Produktbeispiele nach diesen Kriterien
Die folgende Auswahl zeigt Produkte mit einer im Vergleich besser belegten Wirkung auf das Hautbild, ausgewählt nach den zuvor genannten Kriterien Sonnenschutz, Vitamin C und Retinol. Sie ersetzt keine individuelle Beratung und dient als Orientierung für den Einstieg.
| Produkt | Preis ca. | Erhältlich bei | Warum als Beispiel |
|---|---|---|---|
| La Roche Posay Anthelios UV Fluid LSF 50+ | 18 Euro | Apotheke, dm, Amazon | Konsequenter Sonnenschutz als am besten belegter Schutz vor Kollagenabbau |
| The Ordinary Vitamin C Suspension 23% | 8 Euro | Douglas, Amazon | Direkt aufgetragenes Vitamin C zur Unterstützung der körpereigenen Kollagensynthese |
| The Inkey List Retinol Serum | 13 Euro | dm, Douglas, Amazon | Niedrig dosiertes Retinol als Einstieg mit besserer Studienlage als orales Kollagen |
| Eucerin Hyaluron-Filler Tag | 22 Euro | Apotheke, dm, Amazon | Äußerlich aufgetragene Hyaluronsäure mit direkt messbarem Feuchtigkeitseffekt |
Wie man Kollagenprodukte realistisch einordnet
Wer trotz der dünnen Studienlage ein Kollagenprodukt ausprobieren möchte, sollte die Erwartungshaltung anpassen. Ein möglicher Effekt auf Haare, Nägel oder das allgemeine Wohlbefinden wird von manchen Anwenderinnen berichtet, ein sichtbarer, messbarer Effekt speziell auf Gesichtsfalten ist nach aktueller Datenlage jedoch nicht verlässlich zu erwarten. Wichtig ist außerdem ein Blick auf die Zusammensetzung, da manche Produkte zusätzliche Zutaten wie Zucker oder Süßstoffe enthalten, die für den täglichen Konsum relevant sein können.

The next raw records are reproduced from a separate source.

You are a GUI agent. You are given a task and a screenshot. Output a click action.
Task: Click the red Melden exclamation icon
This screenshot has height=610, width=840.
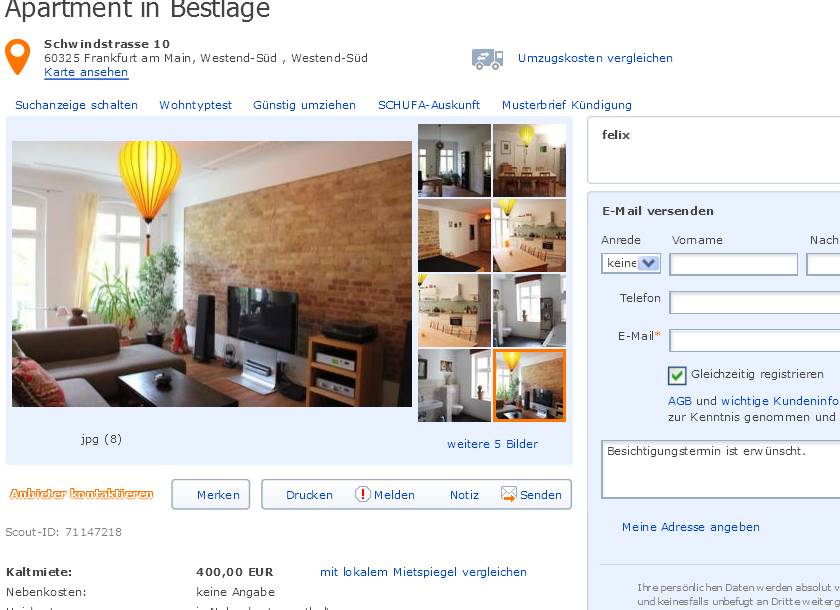[x=363, y=494]
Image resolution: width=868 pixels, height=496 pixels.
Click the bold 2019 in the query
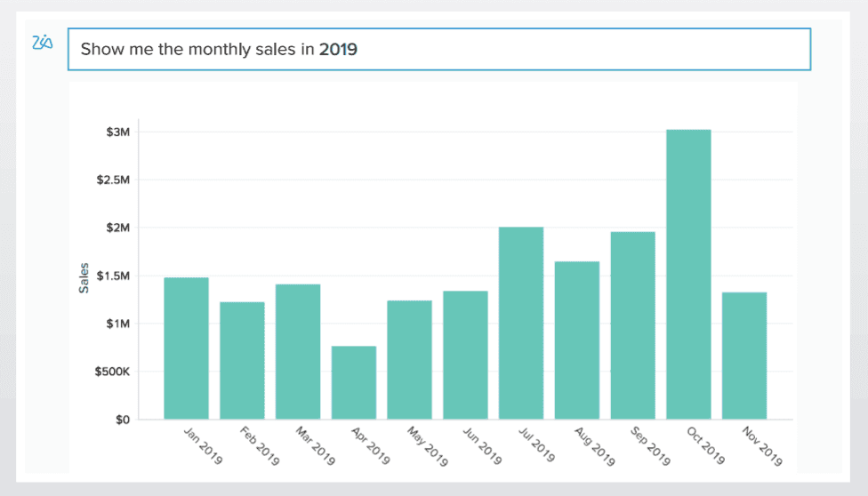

Bei Produkten mit auffällig hohen versprochenen Effekten lohnt sich zudem ein Blick auf frühere Verbraucherwarnungen. In der Vergangenheit gab es bereits Rückrufe einzelner Kollagenprodukte wegen überhöhter Zink-Gehalte, was zeigt, dass auch die Sicherheit und nicht nur die Wirksamkeit im Blick behalten werden sollte.

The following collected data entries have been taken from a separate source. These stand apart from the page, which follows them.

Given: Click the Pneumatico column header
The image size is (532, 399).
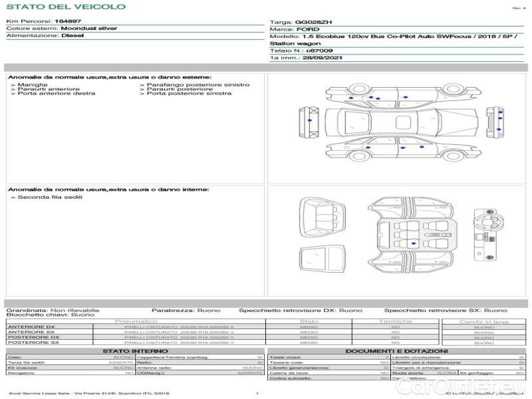Looking at the screenshot, I should tap(136, 321).
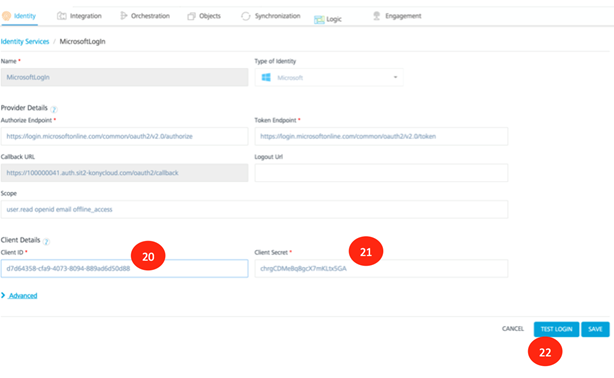Click the Test Login button
The width and height of the screenshot is (614, 378).
pyautogui.click(x=556, y=329)
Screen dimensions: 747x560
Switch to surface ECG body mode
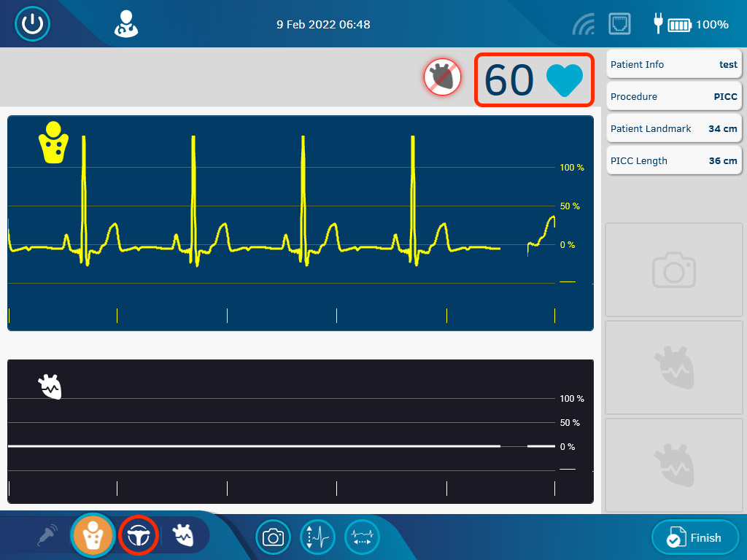(93, 536)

Ist Kollagen zum Trinken komplett wirkungslos
Das lässt sich pauschal nicht sagen. Ein eindeutiger, wissenschaftlich sauber belegter Effekt speziell auf Hautglätte gilt derzeit als nicht ausreichend nachgewiesen, ein vollständiger Wirkungsausschluss ist ebenso wenig belegt. Die Verbraucherzentrale rät vor allem dazu, übertriebenen Werbeversprechen kritisch zu begegnen.
Ist Kollagen aus der Nahrung besser als aus Pulverform
Beide Formen werden im Körper zu Aminosäuren zerlegt, ein grundsätzlicher Unterschied in der Verwertung ist nicht klar belegt. Eine ausgewogene Ernährung mit natürlichen Proteinquellen liefert zusätzlich viele weitere Nährstoffe, die ein isoliertes Präparat nicht bietet.

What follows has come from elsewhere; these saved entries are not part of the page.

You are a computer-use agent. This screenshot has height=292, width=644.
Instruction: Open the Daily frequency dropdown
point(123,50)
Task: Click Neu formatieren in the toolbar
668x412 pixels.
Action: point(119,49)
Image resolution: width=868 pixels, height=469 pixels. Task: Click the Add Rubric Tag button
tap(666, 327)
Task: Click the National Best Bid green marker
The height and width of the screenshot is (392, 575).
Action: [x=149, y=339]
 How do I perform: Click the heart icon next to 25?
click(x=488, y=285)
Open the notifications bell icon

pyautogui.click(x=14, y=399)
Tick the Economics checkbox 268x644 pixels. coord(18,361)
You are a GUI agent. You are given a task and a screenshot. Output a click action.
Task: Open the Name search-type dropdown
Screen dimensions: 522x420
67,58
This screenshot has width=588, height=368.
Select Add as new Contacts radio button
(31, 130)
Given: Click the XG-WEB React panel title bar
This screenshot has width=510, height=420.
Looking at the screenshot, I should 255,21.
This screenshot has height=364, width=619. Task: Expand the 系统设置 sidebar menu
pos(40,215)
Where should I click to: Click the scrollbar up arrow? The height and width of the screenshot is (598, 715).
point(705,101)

Ab welchem Alter lohnt sich Sonnenschutz gegen Kollagenabbau
Fachstellen empfehlen konsequenten Sonnenschutz unabhängig vom Alter, da UV-Schäden sich über die Jahre summieren. Je früher im Leben ein täglicher Lichtschutzfaktor zur Routine wird, desto größer der langfristige Effekt auf die Hautelastizität.
Quellen und weiterführende Institutionen
Die Einschätzung zu Kollagenprodukten stützt sich auf Verbraucherinformationen der Verbraucherzentrale sowie auf allgemeine Grundsätze der Verdauungsphysiologie und dermatologischer Fachinformationen. Konkrete Studienzahlen zu Wirksamkeit oder Nichtwirksamkeit einzelner Marken werden bewusst nicht genannt, da die öffentlich verfügbare unabhängige Datenlage insgesamt als dünn gilt. Bei gesundheitsbezogenen Fragen zu Nahrungsergänzungsmitteln empfiehlt sich zusätzlich die Rücksprache mit einer Ernährungsfachstelle oder einer Apotheke.